++++ ROWS ++++

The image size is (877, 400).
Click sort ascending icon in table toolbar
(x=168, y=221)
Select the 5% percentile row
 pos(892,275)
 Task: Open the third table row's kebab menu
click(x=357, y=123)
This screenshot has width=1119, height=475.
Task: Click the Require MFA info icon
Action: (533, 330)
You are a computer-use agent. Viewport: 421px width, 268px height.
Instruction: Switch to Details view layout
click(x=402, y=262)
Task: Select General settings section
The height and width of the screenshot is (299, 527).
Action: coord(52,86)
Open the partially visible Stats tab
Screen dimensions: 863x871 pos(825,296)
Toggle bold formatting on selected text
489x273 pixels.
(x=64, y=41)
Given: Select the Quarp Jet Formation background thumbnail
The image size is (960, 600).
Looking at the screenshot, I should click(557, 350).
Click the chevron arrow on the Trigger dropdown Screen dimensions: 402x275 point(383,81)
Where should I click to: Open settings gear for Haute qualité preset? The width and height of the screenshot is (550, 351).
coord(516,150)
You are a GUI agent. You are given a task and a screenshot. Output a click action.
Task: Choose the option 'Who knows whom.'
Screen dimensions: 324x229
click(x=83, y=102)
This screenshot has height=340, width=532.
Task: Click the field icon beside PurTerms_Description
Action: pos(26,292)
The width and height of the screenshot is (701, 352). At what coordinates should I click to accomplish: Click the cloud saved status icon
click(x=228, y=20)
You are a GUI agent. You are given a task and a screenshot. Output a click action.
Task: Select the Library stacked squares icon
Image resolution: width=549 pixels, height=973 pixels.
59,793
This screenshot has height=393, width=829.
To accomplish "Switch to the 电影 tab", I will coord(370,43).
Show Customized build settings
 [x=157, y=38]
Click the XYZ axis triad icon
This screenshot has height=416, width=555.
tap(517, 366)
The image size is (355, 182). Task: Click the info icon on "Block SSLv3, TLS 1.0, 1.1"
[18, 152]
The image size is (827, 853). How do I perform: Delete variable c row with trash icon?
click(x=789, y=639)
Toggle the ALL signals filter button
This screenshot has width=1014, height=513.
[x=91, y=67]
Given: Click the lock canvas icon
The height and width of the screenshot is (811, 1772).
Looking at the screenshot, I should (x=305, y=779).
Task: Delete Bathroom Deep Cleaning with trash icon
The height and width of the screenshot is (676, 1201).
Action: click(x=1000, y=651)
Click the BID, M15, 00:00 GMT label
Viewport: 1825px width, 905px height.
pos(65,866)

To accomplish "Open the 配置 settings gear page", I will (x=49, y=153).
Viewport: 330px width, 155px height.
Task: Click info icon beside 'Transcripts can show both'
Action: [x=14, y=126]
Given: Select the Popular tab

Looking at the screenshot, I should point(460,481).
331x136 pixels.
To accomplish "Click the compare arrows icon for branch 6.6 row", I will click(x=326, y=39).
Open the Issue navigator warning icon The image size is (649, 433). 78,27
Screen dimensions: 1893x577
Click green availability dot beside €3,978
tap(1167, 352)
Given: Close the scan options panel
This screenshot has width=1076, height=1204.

++++

Reproduce all the records above, switching each occurrence of "trash icon" to "delete button" and leaving everything else unchanged.

The image size is (877, 400).
Click sort ascending icon in table toolbar
(x=168, y=221)
Select the 5% percentile row
 pos(892,275)
 Task: Open the third table row's kebab menu
click(x=357, y=123)
This screenshot has width=1119, height=475.
Task: Click the Require MFA info icon
Action: (533, 330)
You are a computer-use agent. Viewport: 421px width, 268px height.
Instruction: Switch to Details view layout
click(x=402, y=262)
Task: Select General settings section
The height and width of the screenshot is (299, 527).
Action: coord(52,86)
Open the partially visible Stats tab
Screen dimensions: 863x871 pos(825,296)
Toggle bold formatting on selected text
489x273 pixels.
(x=64, y=41)
Given: Select the Quarp Jet Formation background thumbnail
The image size is (960, 600).
Looking at the screenshot, I should click(557, 350).
Click the chevron arrow on the Trigger dropdown Screen dimensions: 402x275 point(383,81)
Where should I click to: Open settings gear for Haute qualité preset? The width and height of the screenshot is (550, 351).
coord(516,150)
You are a GUI agent. You are given a task and a screenshot. Output a click action.
Task: Choose the option 'Who knows whom.'
Screen dimensions: 324x229
click(x=83, y=102)
This screenshot has height=340, width=532.
Task: Click the field icon beside PurTerms_Description
Action: pos(26,292)
The width and height of the screenshot is (701, 352). At what coordinates should I click to accomplish: Click the cloud saved status icon
click(x=228, y=20)
You are a GUI agent. You are given a task and a screenshot. Output a click action.
Task: Select the Library stacked squares icon
Image resolution: width=549 pixels, height=973 pixels.
59,793
This screenshot has height=393, width=829.
To accomplish "Switch to the 电影 tab", I will coord(370,43).
Show Customized build settings
 [x=157, y=38]
Click the XYZ axis triad icon
This screenshot has height=416, width=555.
tap(517, 366)
The image size is (355, 182). Task: Click the info icon on "Block SSLv3, TLS 1.0, 1.1"
[18, 152]
The image size is (827, 853). How do I perform: Delete variable c row with delete button?
click(x=789, y=639)
Toggle the ALL signals filter button
This screenshot has width=1014, height=513.
[x=91, y=67]
Given: Click the lock canvas icon
The height and width of the screenshot is (811, 1772).
Looking at the screenshot, I should (x=305, y=779).
Task: Delete Bathroom Deep Cleaning with delete button
The height and width of the screenshot is (676, 1201).
Action: click(x=1000, y=651)
Click the BID, M15, 00:00 GMT label
Viewport: 1825px width, 905px height.
pos(65,866)

To accomplish "Open the 配置 settings gear page", I will (x=49, y=153).
Viewport: 330px width, 155px height.
Task: Click info icon beside 'Transcripts can show both'
Action: [x=14, y=126]
Given: Select the Popular tab

Looking at the screenshot, I should point(460,481).
331x136 pixels.
To accomplish "Click the compare arrows icon for branch 6.6 row", I will click(x=326, y=39).
Open the Issue navigator warning icon The image size is (649, 433). 78,27
Screen dimensions: 1893x577
Click green availability dot beside €3,978
tap(1167, 352)
Given: Close the scan options panel
This screenshot has width=1076, height=1204.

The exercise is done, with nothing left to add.